- _Set problem_:
Collect every line in the items below that contains the word "Task", and copy each one in full.

# # # # # # #

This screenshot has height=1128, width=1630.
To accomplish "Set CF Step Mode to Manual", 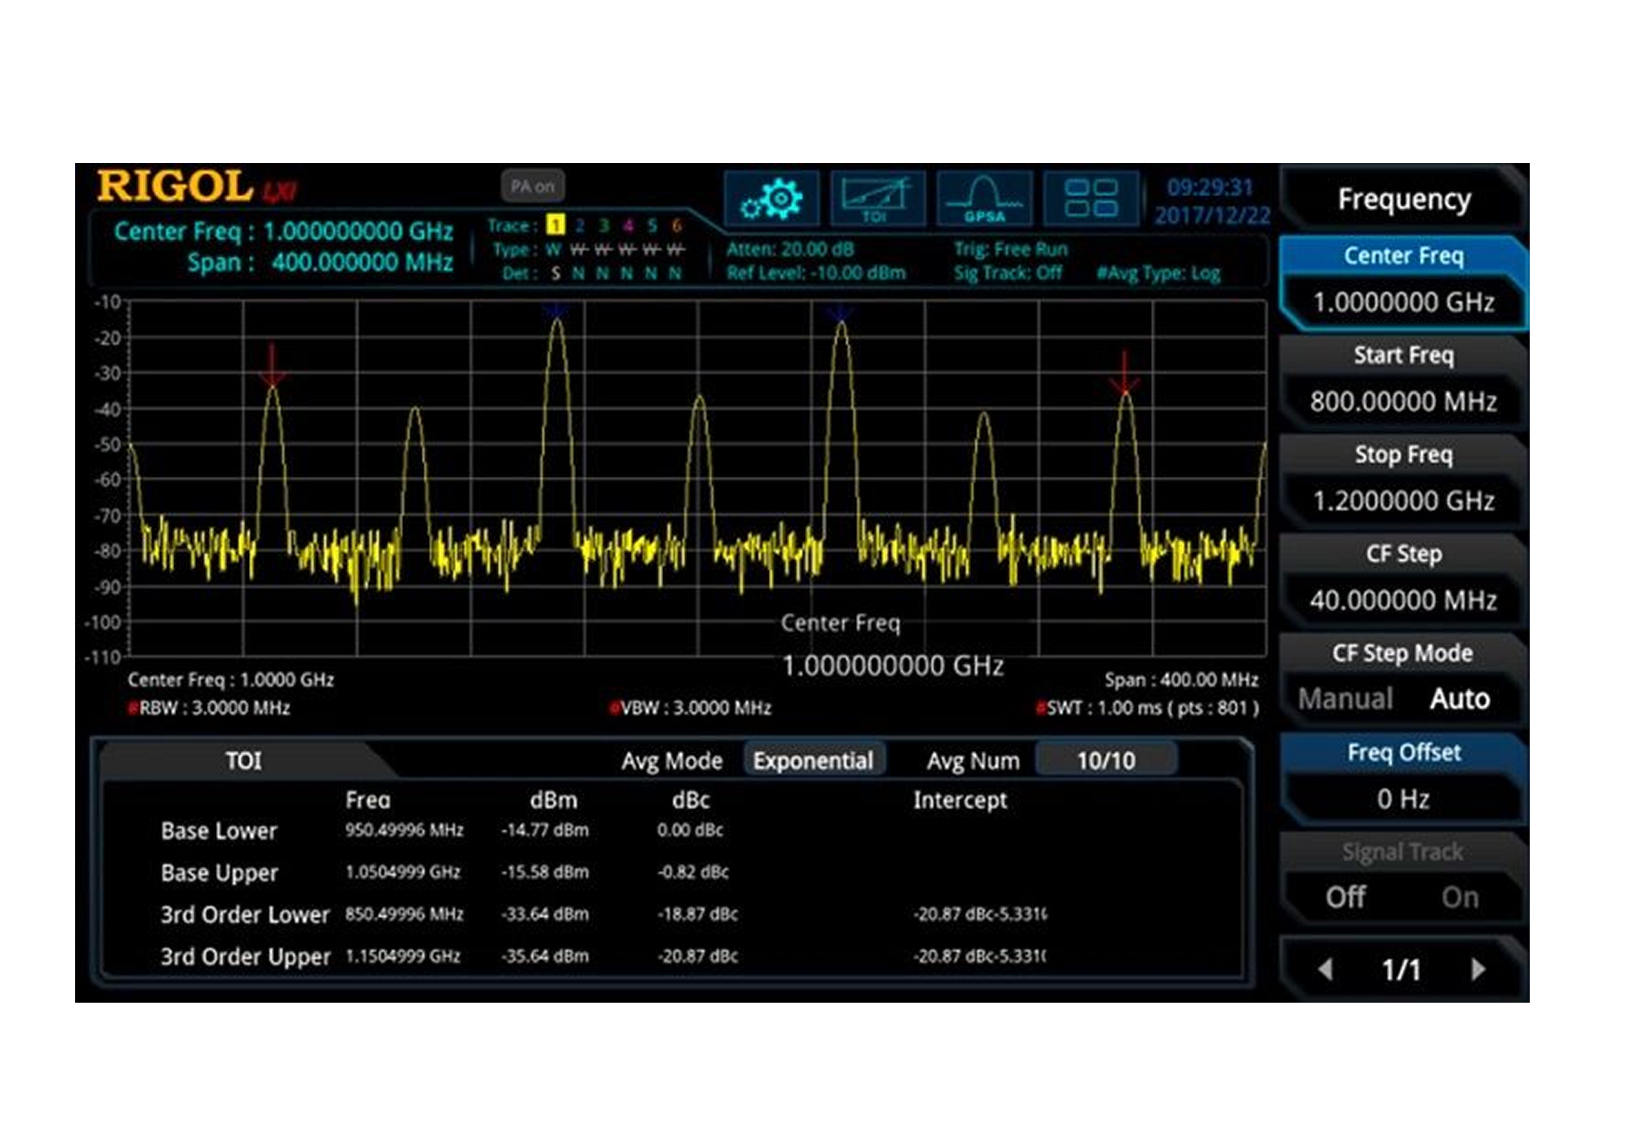I will pyautogui.click(x=1345, y=699).
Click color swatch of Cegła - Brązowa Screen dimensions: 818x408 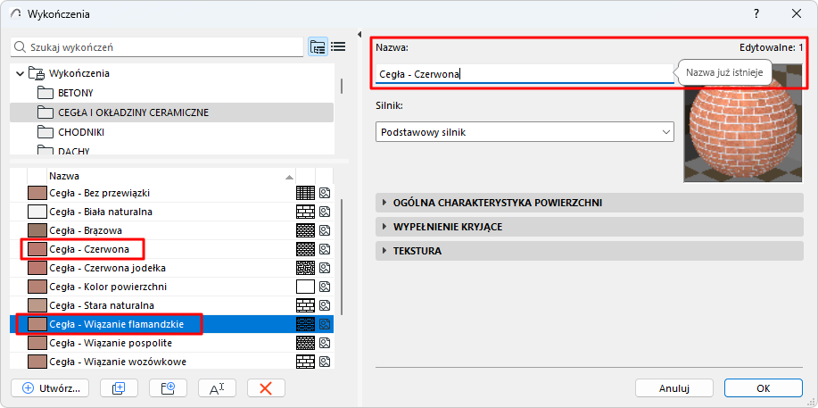(37, 230)
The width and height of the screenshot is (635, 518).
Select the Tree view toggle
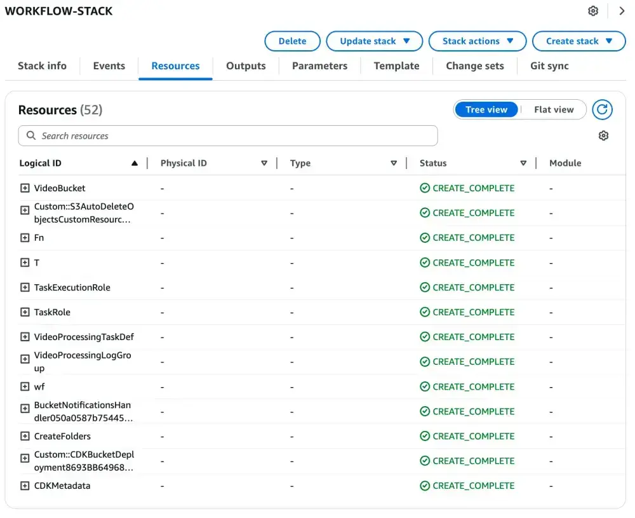click(486, 110)
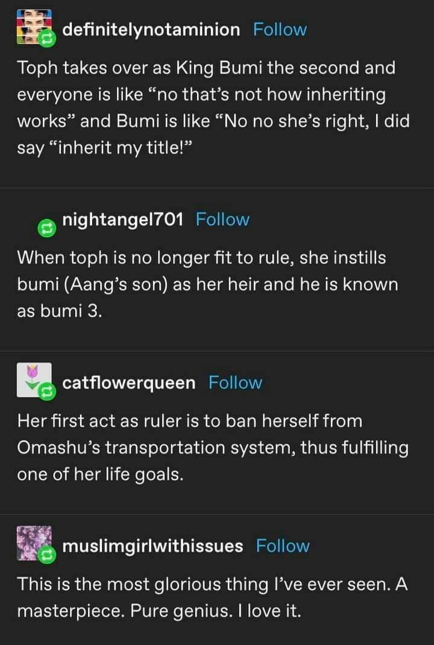This screenshot has width=434, height=645.
Task: Click the reblog badge on catflowerqueen's avatar
Action: (x=46, y=393)

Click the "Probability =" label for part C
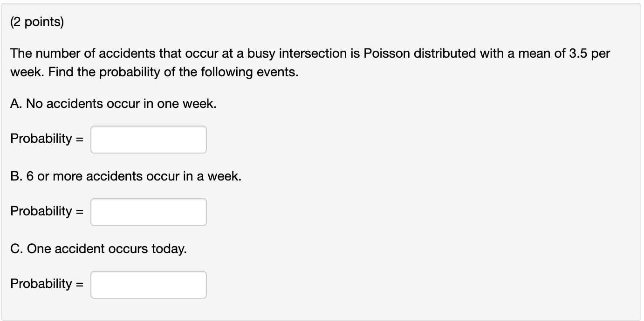click(x=47, y=283)
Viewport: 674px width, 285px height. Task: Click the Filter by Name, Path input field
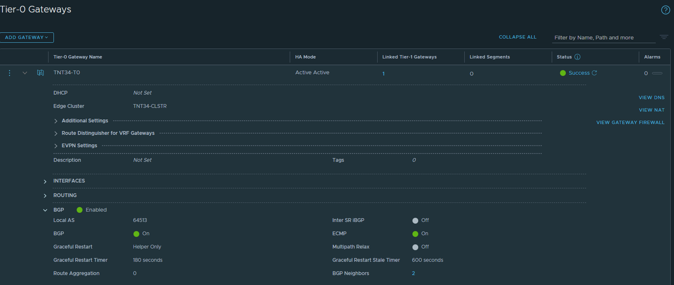click(x=602, y=37)
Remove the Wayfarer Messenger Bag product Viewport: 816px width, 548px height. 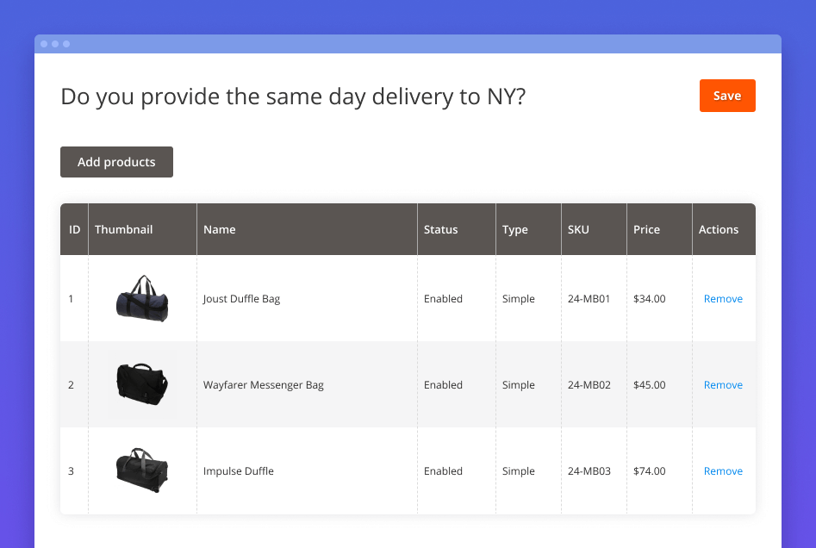coord(722,385)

# # # # # # #

- _Output below_:
Task: Click the reblog badge on catflowerqueen's avatar
Viewport: 674px width, 285px height. Task: Click the Filter by Name, Path input field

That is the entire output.